Таким образом, клиническое определение биотипа десны с помощью метода колориметрического зондирования позволило нам провести констатацию тонкого биотипа десны, ультразвуковое определение толщины десны в цифровом выражении ограничило возможности объема перемещения зубов с тем, чтобы минимизировать формирование рецессий десны, а КЛКТ дало информацию об объеме костных структур на всех поверхностях стенок альвеол.

Расширение зубочелюстных рядов не предпринималось, лечение проводилось с помощью узких дуг и апроксимальной редукции. Комплексное применение перечисленных методов диагностики дало возможность оптимизировать выбор ортодонтического вмешательства, пределы перемещения зубов, предупредить ятрогенное повреждение пародонтальных структур и повысить эффективность ортодонтического лечения в целом.

Вывод

Комбинированное диагностическое обследование пациента с помощью зондов Colorvue Biotype Probe, ультразвукового сканирования и конусно-лучевой компьютерной томографии позволяет избежать осложнений у пациентов с тонким биотипом пародонта и зубочелюстными аномалиями и рассчитать ортодонтическое вмешательство с учетом изменения вектора ортодонтического перемещения индивидуально для каждого зуба [1].

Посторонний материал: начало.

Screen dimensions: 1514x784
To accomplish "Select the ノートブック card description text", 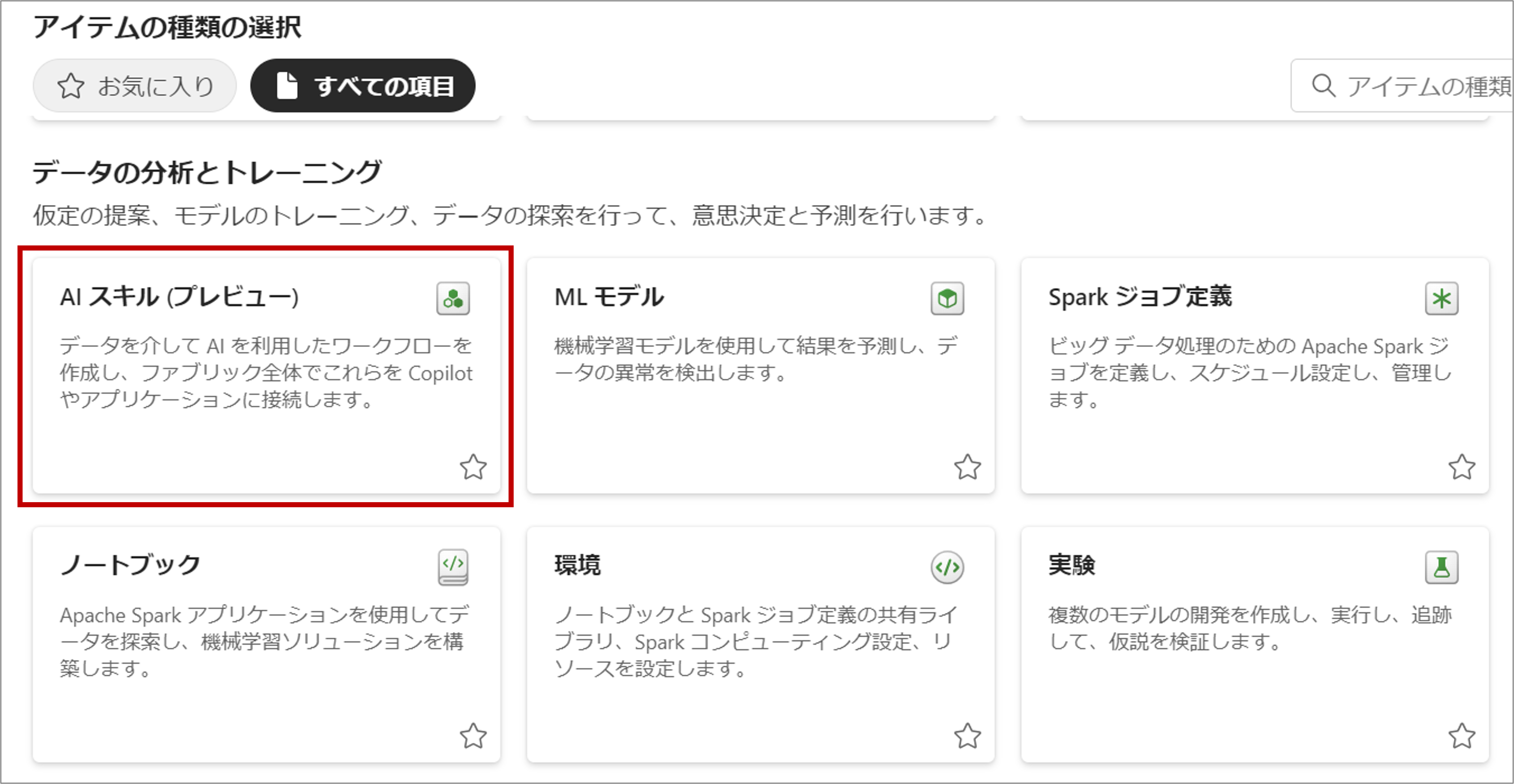I will click(264, 641).
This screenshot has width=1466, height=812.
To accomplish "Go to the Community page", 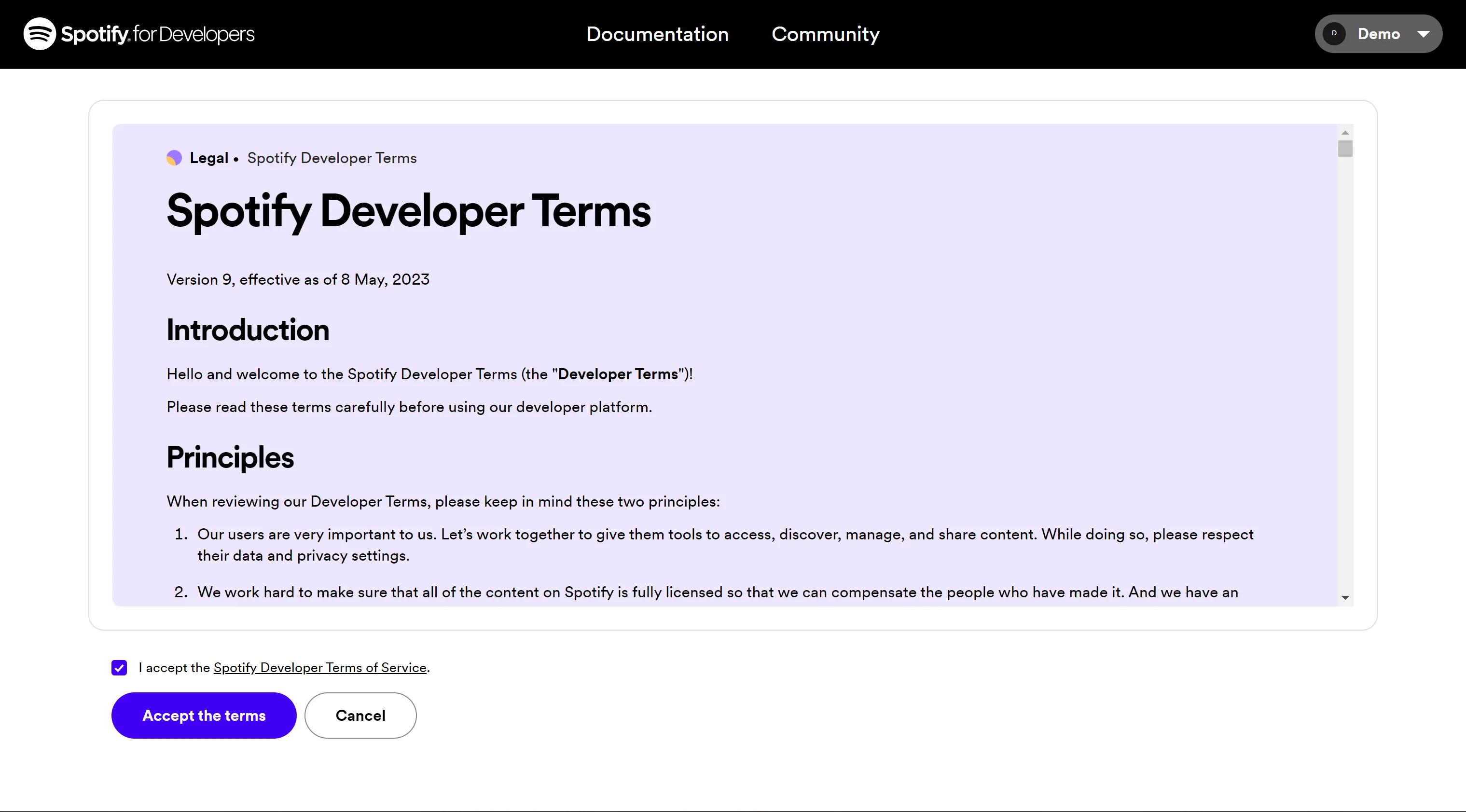I will [825, 34].
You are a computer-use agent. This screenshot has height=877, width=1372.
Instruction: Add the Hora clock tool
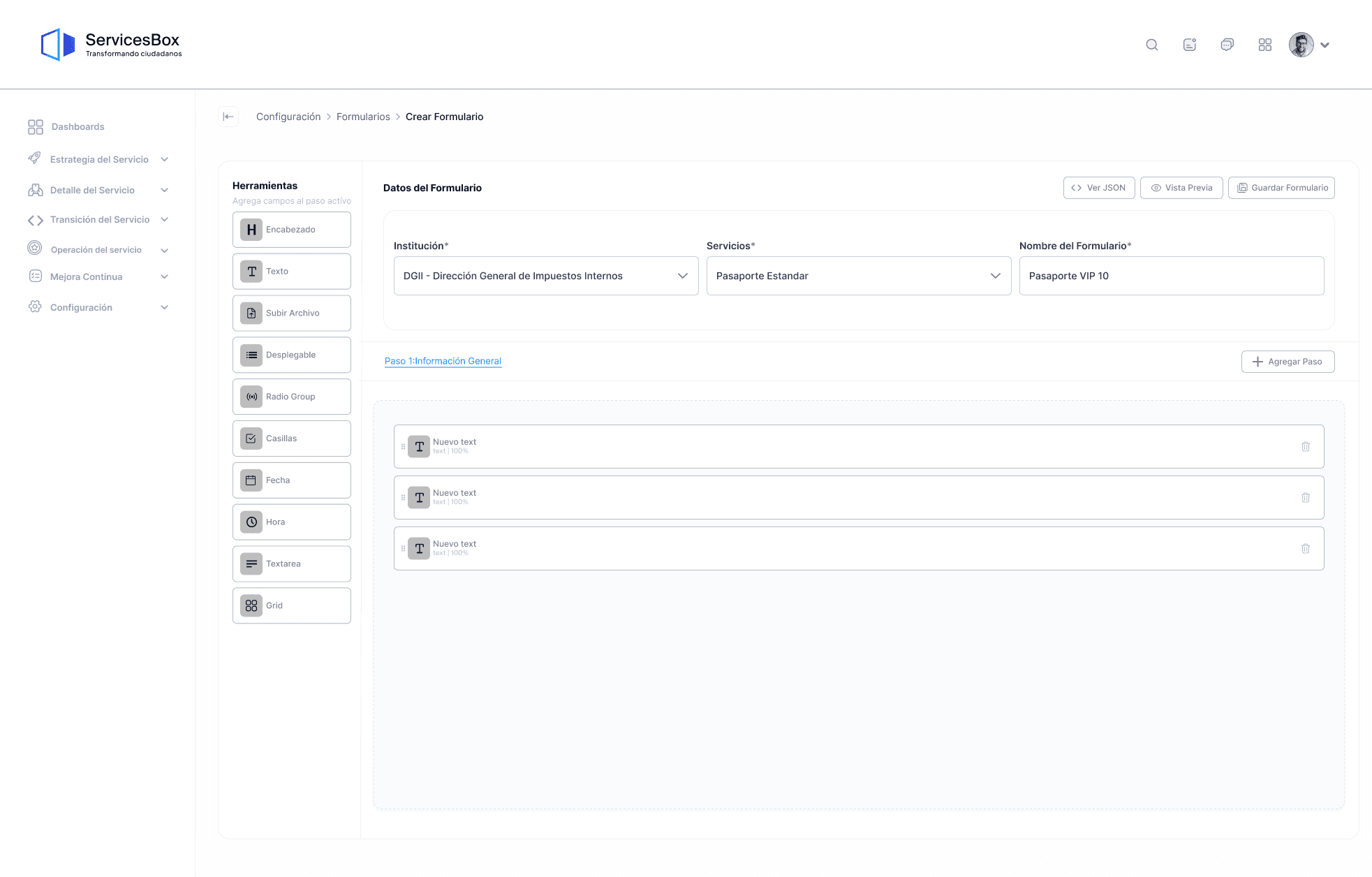(x=291, y=522)
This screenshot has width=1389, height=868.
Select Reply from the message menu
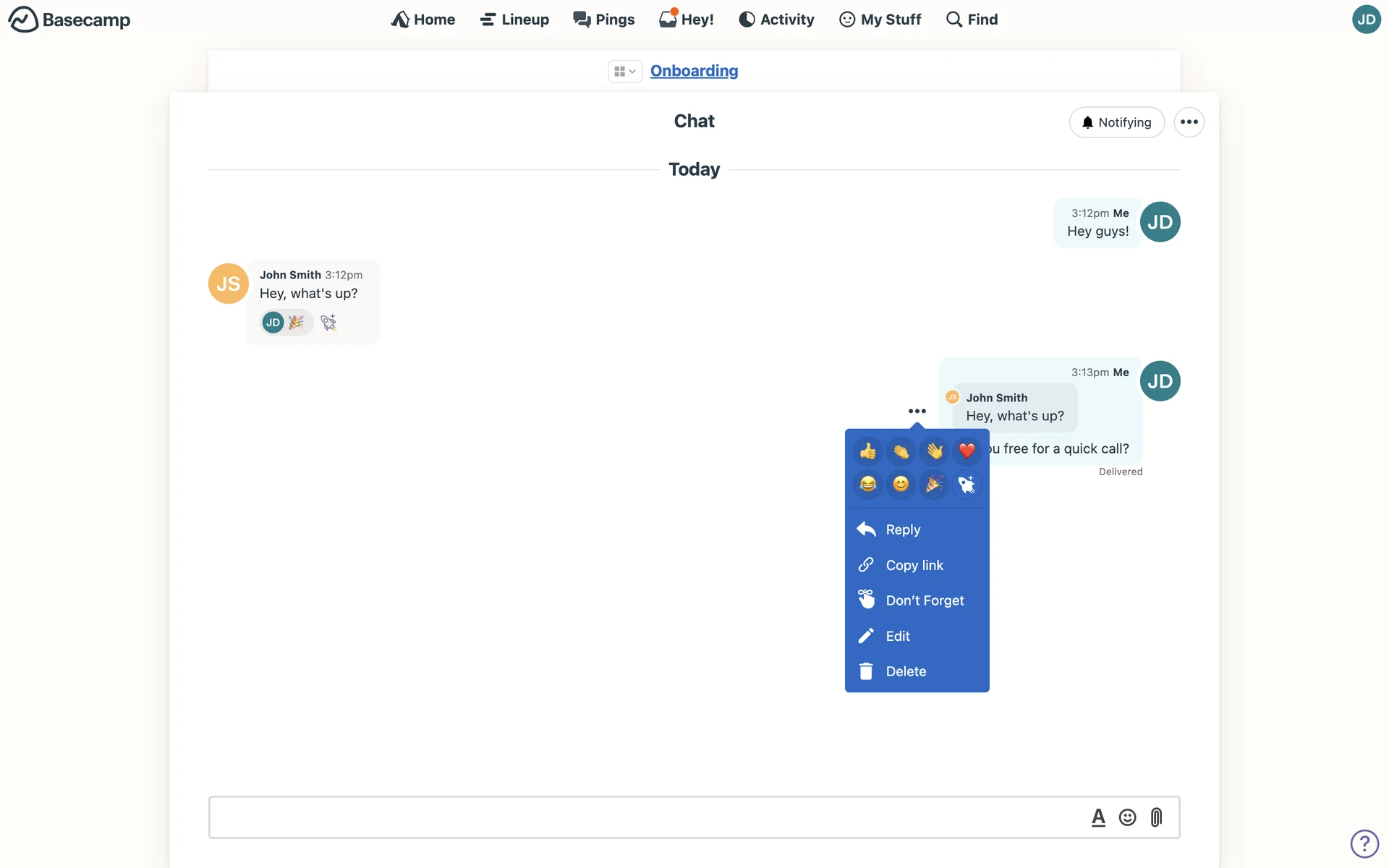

Метод 3D-моделирования позволил спланировать ортодонтическое перемещение зубов в пространстве челюстной кости и не вывести зубы за пределы кортикальной пластинки. Сочетание метода колориметрического зондирования, ультразвукового сканирования и КЛКТ в ходе ортодонтического лечения, а также планирование лечения с помощью программы 3D-моделирования дало возможность безопасности движения каждого конкретного зуба, в некоторых случаях — ограничило объем ортодонтического перемещения зубов, что позволило избежать рецессий десны, а также предотвратить увеличение уже имеющихся костных дефектов.